Bought a new TS-264. Two new HDDs are installed and configured also as RAID 1. Step one: copy all the files from the 251 onto the 264. Suggestions?
I’ve read a lot of advice, but most of it focuses on permanent setups with two NAS devices, which I’m not doing since the old 251 is going out of service after the transfer. Or trying to install the old disks into the new NAS (nope not compatible).
Can I use the USB C ports on the front of each to automagically connect the two storage systems? Do I need to use HybridMount? Or set up both as simple networked file shares, connect to both from a PC, and copy from one to the other? Or really brute force: copy parts of the source 251 onto a PC, then copy those files over to the 264?

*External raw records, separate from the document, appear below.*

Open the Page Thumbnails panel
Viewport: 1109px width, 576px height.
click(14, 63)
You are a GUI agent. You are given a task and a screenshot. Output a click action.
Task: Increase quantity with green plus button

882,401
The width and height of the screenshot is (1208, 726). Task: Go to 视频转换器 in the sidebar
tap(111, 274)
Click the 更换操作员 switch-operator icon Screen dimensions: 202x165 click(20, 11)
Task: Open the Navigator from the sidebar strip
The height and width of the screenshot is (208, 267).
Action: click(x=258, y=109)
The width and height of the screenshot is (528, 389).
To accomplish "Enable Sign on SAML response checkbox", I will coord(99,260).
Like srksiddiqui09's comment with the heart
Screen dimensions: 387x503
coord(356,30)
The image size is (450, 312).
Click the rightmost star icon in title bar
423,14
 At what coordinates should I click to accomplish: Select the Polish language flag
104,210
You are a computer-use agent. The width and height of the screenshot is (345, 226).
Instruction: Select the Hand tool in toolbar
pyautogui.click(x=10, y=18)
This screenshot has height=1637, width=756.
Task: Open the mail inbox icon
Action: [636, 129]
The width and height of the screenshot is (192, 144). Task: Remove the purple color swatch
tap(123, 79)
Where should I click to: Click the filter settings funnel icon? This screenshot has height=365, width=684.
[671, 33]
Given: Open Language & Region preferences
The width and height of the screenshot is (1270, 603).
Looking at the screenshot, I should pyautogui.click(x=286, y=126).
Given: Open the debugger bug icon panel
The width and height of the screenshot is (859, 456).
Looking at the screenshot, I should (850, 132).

Easiest and safest - setup shares and both, copy the files. If something goes wrong, you still have the originals (and I hope you have backups elsewhere of anything important in any case). This is not the most efficient though, as it use your PC to copy, so double the transfer.
Also a good option, setup HBS3 to copy the files. This is direct NAS to NAS.
I would use Hybrid Mount and copy the files from one to the other. Set up NFS sharing on the folders you want to copy (I think NFS is faster than Samba but you have to specifically set it up). Then you can mount the old NAS folders on the new NAS and copy away.
As @dosborne suggests, HBS is also a good way to do it. Effectively, you would “back-up” the entire contents of the old NAS to the new NAS. This though would require some work to the move the folders out of the “backup” directory and put them in all their correct places as HBS has a specific folder tree it uses when backing up.
If you’re using RAID 1, you could move both of your disks to the new device and follow the steps of “replacing disks one-by-one” to replace the disks with the new ones. It may be risky so you’d better have backups before that, but you’ll keep all bytes of your current files as-is after the RAID rebuild.
If you’d like to copy, USB will not work because it needs one side to be “host” and the other side to be “client” but QNAP servers will only act as host. You could connect both devices to your home network and use HBS to sync using “remote NAS” or “remote rsync” as sync source.
Even it’s a one-time job, syncing is better than copying because it could continue easily if interrupted.
HBS3 (Hybrid Backup Sync version 3) have a sync mode (hinted in the app name) that will do an exact synchronization from source folder to destination folder. The Backup mode is for backups and that’s the reason it work differently.